Required work:
1/ List every source cited in the anthrax passage below, with author and year as given.
2/ For each statement below, state whether it agrees with the anthrax passage, and quote the words that decide it.
(a) Industrial anthrax usually takes the pulmonary form.
(b) Intestinal anthrax from eating infected meat counts as a non-industrial form.
(c) Laboratory-acquired anthrax is commonly recorded.
3/ Write a continuation of the anthrax passage below, starting after its final sentence.

Extracted text:
┌────────
Non–industrial anthrax, resulting from handling infected carcasses, usually manifests itself as the cutaneous form; it tends to be seasonal and parallels the seasonal incidence in the animals from which it is contracted. Cutaneous anthrax transmitted by insect bites and intestinal anthrax from eating infected meat are also non–industrial forms of the disease. Industrial anthrax also usually takes the cutaneous form but has a far higher probability than non–industrial anthrax of taking the pulmonary form through inhalation of spore–laden dust.
Humans almost invariably contract anthrax directly or indirectly from infected animals. Records of person–to–person spread or laboratory–acquired anthrax are rare (Heyworth et al., 1975; Collins 1988; Lalitha et al., 1988; Quinn and Turnbull, 1998).
└────────
Dataset section:
┌────────
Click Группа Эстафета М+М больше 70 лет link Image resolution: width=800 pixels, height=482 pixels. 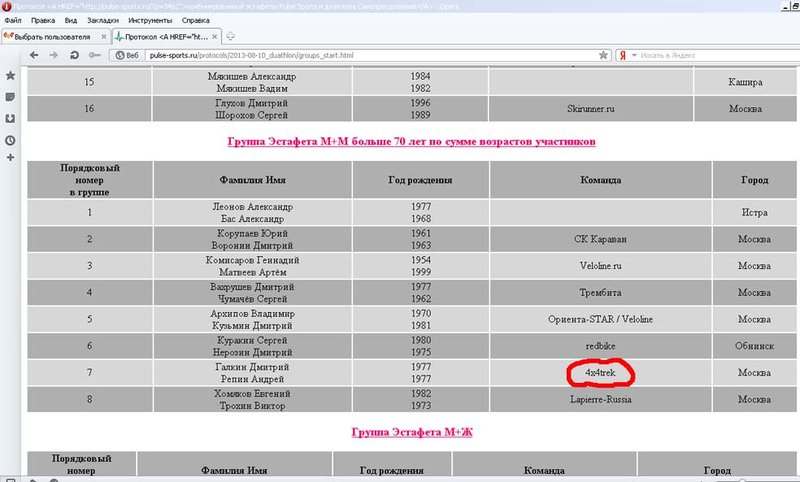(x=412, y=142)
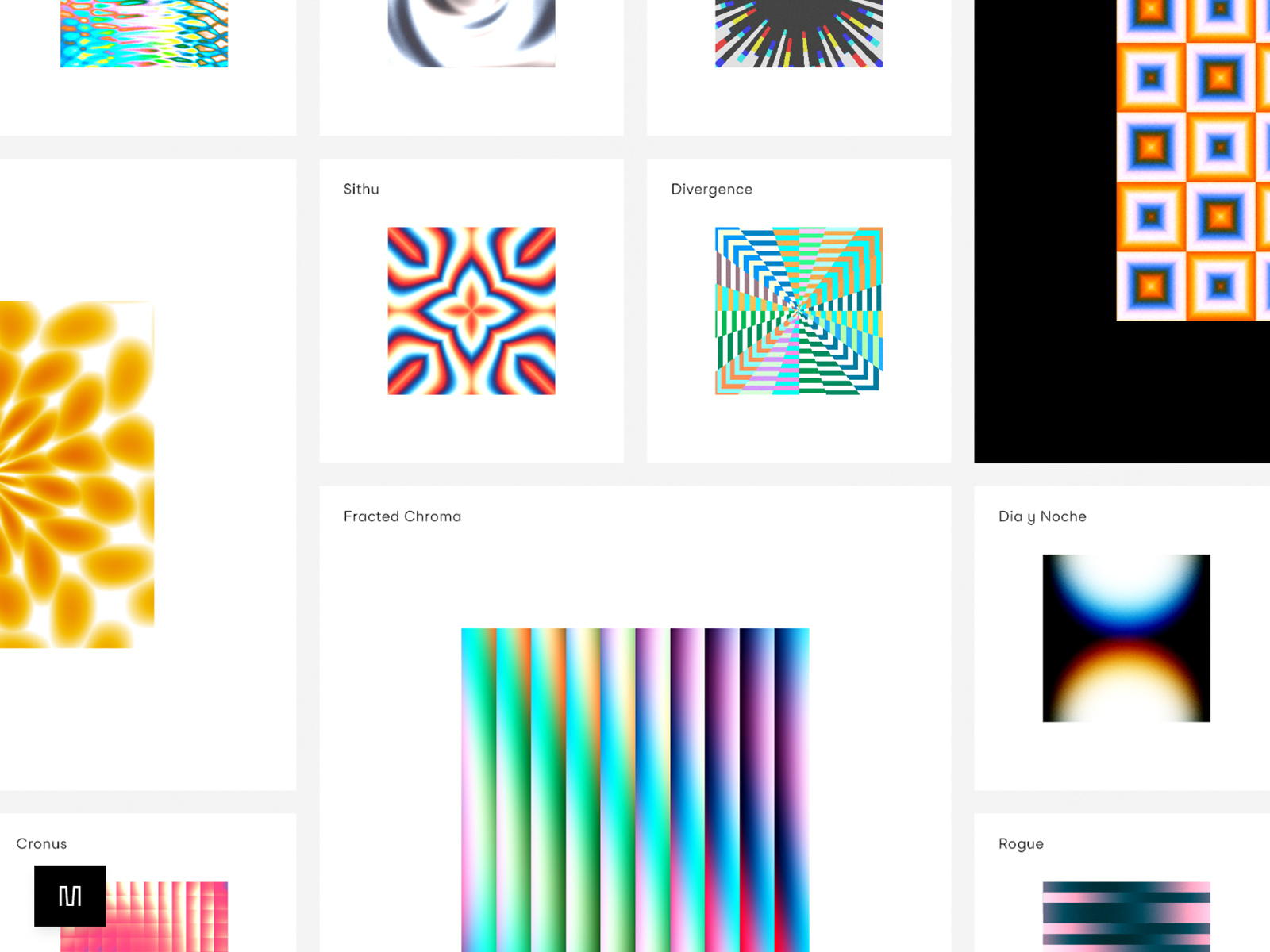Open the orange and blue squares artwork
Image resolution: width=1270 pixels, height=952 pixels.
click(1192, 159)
└────────
Results in order:
1/
- Heyworth et al., 1975
- Collins 1988
- Lalitha et al., 1988
- Quinn and Turnbull, 1998

2/
(a) No. "Industrial anthrax also usually takes the cutaneous form"
(b) Yes. "intestinal anthrax from eating infected meat are also non–industrial forms of the disease"
(c) No. "Records of person–to–person spread or laboratory–acquired anthrax are rare"

3/
It is generally believed that B. anthracis is non–invasive and cutaneous and gastrointestinal tract anthrax infection require entry through a small cut, abrasion or other lesion (insect bite, ulcer, etc.). Thus anthrax eschars are generally seen on exposed regions of the body, mostly on the face, neck, hands and wrists.
As inferred earlier, in some countries mechanical transmission by biting insects is believed to be at least an occasional mechanism by which anthrax is contracted by humans (Rao and Mohiyudeen, 1958; Davies, 1983); that this can happen has been demonstrated experimentally (Sen and Minett, 1944; Turell and Knudson, 1987).
4.4 The clinical disease
Cutaneous anthrax is said to account for 95% or more of human cases globally. All three forms, cutaneous, gastro–intestinal tract and pulmonary, are potentially fatal if untreated, but the cutaneous form is often self–limiting. Data from pre–antibiotic and vaccine days indicate that 10–20% of untreated cutaneous cases might be expected to result in death (Anon, 1918). With treatment, less than 1% are fatal.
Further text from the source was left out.